> **DESCRIPTION OF THE TASK**
As the answer, set down the lines below from the one containing "Where should I click to: Click the red" through the one containing "Task: Open the panel options menu icon", exactly and inclusively, and no others.

(Data excerpts)

★ ★ ★ ★

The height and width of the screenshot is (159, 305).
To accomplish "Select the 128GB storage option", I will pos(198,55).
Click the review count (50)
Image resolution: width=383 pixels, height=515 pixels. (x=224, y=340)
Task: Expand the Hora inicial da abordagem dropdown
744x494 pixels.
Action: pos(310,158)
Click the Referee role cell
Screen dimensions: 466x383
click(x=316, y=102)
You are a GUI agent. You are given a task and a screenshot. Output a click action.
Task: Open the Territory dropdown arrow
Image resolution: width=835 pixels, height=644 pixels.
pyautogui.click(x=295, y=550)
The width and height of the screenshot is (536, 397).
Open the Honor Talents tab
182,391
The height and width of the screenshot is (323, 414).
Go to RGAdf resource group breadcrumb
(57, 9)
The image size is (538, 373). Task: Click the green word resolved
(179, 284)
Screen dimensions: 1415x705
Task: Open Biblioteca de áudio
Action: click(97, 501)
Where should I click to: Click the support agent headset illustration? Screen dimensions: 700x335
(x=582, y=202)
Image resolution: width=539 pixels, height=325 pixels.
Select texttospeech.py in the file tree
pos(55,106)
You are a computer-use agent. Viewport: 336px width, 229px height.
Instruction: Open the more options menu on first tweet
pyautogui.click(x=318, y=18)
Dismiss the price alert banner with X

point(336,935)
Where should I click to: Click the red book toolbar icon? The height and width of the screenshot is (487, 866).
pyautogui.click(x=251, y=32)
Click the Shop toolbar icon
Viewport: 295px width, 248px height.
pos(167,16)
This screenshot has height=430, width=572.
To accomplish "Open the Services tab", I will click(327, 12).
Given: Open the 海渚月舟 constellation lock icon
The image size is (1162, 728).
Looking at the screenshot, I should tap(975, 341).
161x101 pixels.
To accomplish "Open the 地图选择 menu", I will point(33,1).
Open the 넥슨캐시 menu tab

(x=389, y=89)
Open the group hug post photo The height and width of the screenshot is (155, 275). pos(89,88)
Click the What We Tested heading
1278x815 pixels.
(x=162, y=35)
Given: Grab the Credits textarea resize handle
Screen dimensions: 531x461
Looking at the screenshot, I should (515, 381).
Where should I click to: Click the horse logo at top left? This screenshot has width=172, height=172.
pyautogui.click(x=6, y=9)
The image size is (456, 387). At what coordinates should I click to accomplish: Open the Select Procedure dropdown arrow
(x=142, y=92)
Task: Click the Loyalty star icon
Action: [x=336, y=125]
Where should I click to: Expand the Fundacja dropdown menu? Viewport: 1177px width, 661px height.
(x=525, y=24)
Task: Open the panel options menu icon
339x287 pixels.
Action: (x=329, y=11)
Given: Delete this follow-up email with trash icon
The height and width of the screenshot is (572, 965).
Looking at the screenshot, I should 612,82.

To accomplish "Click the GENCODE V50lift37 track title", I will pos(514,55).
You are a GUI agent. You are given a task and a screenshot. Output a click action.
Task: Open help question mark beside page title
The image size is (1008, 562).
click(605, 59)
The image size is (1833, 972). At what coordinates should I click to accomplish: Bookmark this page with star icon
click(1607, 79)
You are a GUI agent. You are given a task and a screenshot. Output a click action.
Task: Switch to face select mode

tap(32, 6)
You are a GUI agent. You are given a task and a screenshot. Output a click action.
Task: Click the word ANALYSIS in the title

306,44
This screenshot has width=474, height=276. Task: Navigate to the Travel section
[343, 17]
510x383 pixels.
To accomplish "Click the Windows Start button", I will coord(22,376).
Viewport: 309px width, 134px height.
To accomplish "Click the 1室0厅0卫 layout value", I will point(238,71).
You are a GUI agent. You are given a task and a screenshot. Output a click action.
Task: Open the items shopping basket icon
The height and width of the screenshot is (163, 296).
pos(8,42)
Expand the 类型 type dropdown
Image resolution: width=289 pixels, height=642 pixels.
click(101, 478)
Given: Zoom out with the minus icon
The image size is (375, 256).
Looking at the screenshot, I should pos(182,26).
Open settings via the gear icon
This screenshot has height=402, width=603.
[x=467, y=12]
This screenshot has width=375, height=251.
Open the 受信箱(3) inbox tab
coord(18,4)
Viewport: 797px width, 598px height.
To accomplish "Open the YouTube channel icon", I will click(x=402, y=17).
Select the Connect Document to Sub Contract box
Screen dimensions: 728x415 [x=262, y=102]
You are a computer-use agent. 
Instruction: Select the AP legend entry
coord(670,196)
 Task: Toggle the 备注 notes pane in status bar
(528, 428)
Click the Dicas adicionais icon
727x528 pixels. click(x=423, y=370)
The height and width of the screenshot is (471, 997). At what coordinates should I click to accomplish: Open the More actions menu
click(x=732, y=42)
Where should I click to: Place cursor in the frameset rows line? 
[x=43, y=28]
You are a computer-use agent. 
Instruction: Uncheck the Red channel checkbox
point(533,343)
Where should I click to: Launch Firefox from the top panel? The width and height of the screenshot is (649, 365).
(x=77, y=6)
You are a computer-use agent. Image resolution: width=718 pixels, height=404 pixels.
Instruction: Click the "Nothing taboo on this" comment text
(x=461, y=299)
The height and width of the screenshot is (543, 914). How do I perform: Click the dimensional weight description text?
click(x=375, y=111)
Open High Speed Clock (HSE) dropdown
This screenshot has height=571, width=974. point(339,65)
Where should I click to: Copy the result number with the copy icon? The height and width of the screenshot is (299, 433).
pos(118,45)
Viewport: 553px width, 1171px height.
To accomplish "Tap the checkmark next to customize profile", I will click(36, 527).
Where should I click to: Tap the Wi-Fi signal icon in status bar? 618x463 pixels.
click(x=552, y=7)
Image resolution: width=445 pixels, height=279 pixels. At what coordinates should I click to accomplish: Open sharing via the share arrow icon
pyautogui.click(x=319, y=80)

★ ★ ★ ★

> **RESPONSE FOR THIS EXERCISE**
Where should I click to: Click the red book toolbar icon? The height and width of the screenshot is (487, 866).
pyautogui.click(x=251, y=32)
Click the Shop toolbar icon
Viewport: 295px width, 248px height.
pos(167,16)
This screenshot has height=430, width=572.
To accomplish "Open the Services tab", I will click(327, 12).
Given: Open the 海渚月舟 constellation lock icon
The image size is (1162, 728).
Looking at the screenshot, I should tap(975, 341).
161x101 pixels.
To accomplish "Open the 地图选择 menu", I will point(33,1).
Open the 넥슨캐시 menu tab

(x=389, y=89)
Open the group hug post photo The height and width of the screenshot is (155, 275). pos(89,88)
Click the What We Tested heading
1278x815 pixels.
(x=162, y=35)
Given: Grab the Credits textarea resize handle
Screen dimensions: 531x461
Looking at the screenshot, I should (515, 381).
Where should I click to: Click the horse logo at top left? This screenshot has width=172, height=172.
pyautogui.click(x=6, y=9)
The image size is (456, 387). At what coordinates should I click to accomplish: Open the Select Procedure dropdown arrow
(x=142, y=92)
Task: Click the Loyalty star icon
Action: [x=336, y=125]
Where should I click to: Expand the Fundacja dropdown menu? Viewport: 1177px width, 661px height.
(x=525, y=24)
Task: Open the panel options menu icon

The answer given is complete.